The issue is that get and incrementAndGet is atomic but an if is not. Keep in mind that a non-atomic operation can be paused at any time. For example:
count = 9 currently.
Thread A runs if(count.get() <10) and gets true and stopped there.
Thread B runs if(count.get() <10) and gets true too so it runs count.incrementAndGet() and finishes. Now count = 10.
Thread A resumes and runs count.incrementAndGet(), now count = 11 which will never happen in single threaded mode.
If you want to make it thread-safe without using synchronized which is slower, try this implementation instead:
class A{
final AtomicInteger count;
void someMethod(){
// do something
if(count.getAndIncrement() <10){
// safe now
} else count.getAndDecrement(); // rollback so this thread did nothing to count
}
To maintain the original semantics, and support multiple threads, you could do something like:
public class A {
private AtomicInteger count = new AtomicInteger(0);
public void someMethod() {
int i = count.get();
while (i < 10 && !count.compareAndSet(i, i + 1)) {
i = count.get();
}
}
}
This avoids any thread ever seeing count reach 10.
Answer is there in this code
http://grepcode.com/file/repository.grepcode.com/java/root/jdk/openjdk/6-b14/java/util/concurrent/atomic/AtomicInteger.java
This is source code of AtomicInteger.
The value is Volatile.
So,AtomicInteger uses Volatile inside.
Your query can be answered in 2 parts, because there are 2 questions in your query :
1)
Referring to Oracle's tutorial documentation for Atomic variables :
https://docs.oracle.com/javase/tutorial/essential/concurrency/atomicvars.html
The java.util.concurrent.atomic package defines classes that support atomic operations on single variables.
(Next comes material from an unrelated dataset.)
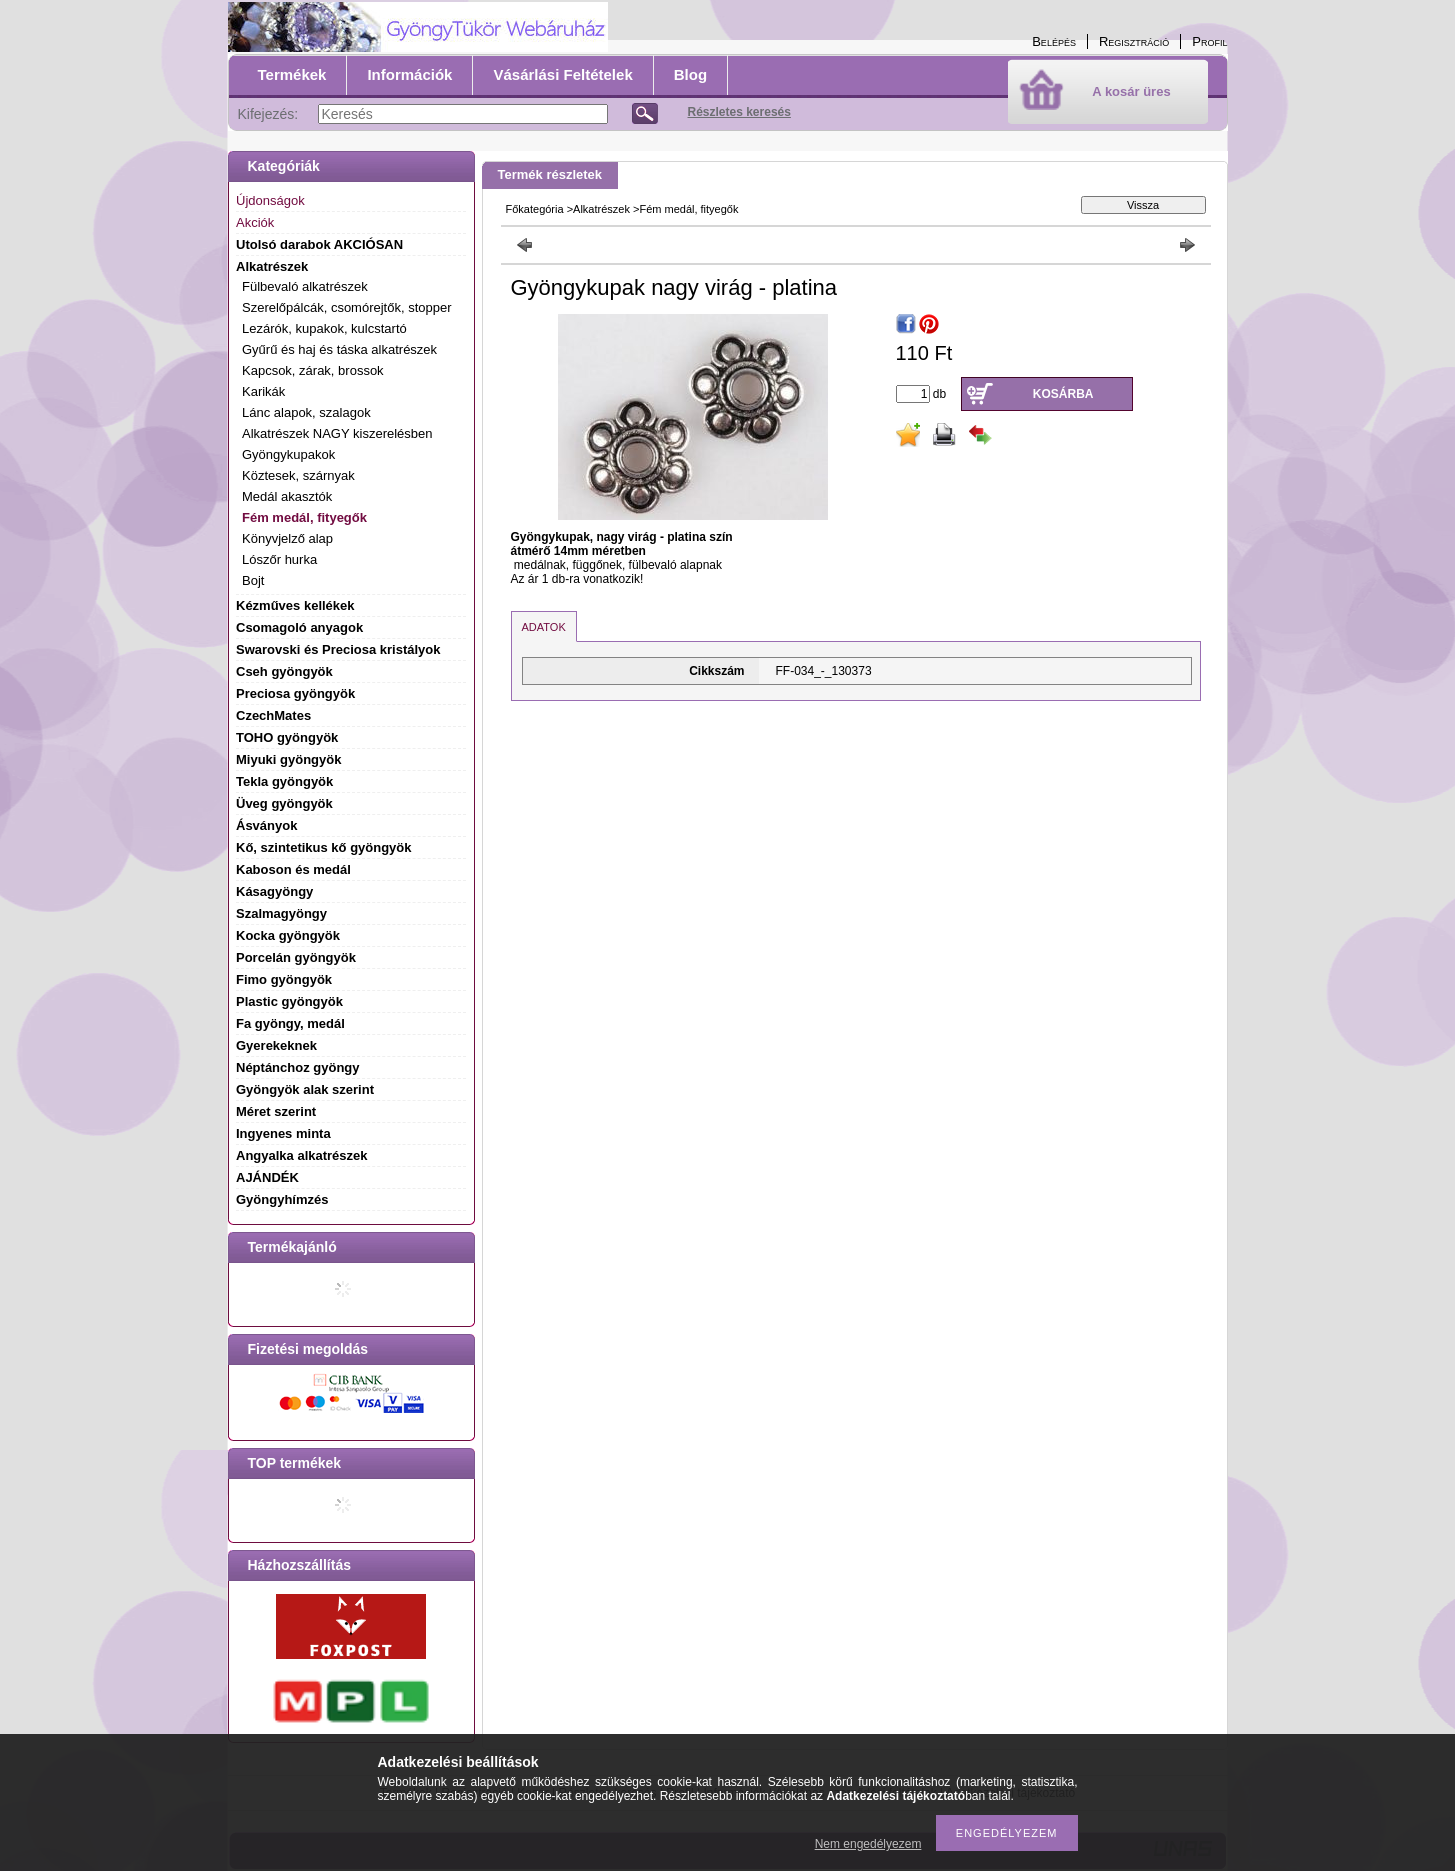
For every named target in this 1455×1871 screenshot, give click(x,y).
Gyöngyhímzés (282, 1199)
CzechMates (273, 715)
All classes have get and set methods that work like reads and writes on volatile variables. That is, a set has a happens-before relationship with any subsequent get on the same variable. The atomic compareAndSet method also has these memory consistency features, as do the simple atomic arithmetic methods that apply to integer atomic variables.
So atomic integer does use volatile inside, as other answers here have mentioned. So there's no point in making your atomic integer volatile. You need to synchronize your method.
You should watch John Purcell's free video on Udemy , where he shows the failure of volatile keyword when multiple threads are trying to modify it. Simple and beautiful example.
https://www.udemy.com/course/java-multithreading/learn/lecture/108950#overview
If you change the volatile counter in John's example into an atomic variable, his code is guaranteed to succeed without using sunchronized keyword like he has done in his tutorial
2) Coming to your code :
Say thread 1 kicks into action and "someMethod" does a get and checks for size. It is possible that before getAndIncrement executes(say, by thread 1) , another thread (say thread 2)kicks in and increases the count to 10, and gets out; after which, your thread 1 will resume and increase count to 11. This is erroneous output. This is because your "someMethod" is not protected in anyway from synhronization problems.
I would still recommend you to watch john purcell's videos to see where volatile fails , so that you have a better understanding of the keyword volatile. Replace it with atomicinteger in his example and see the magic.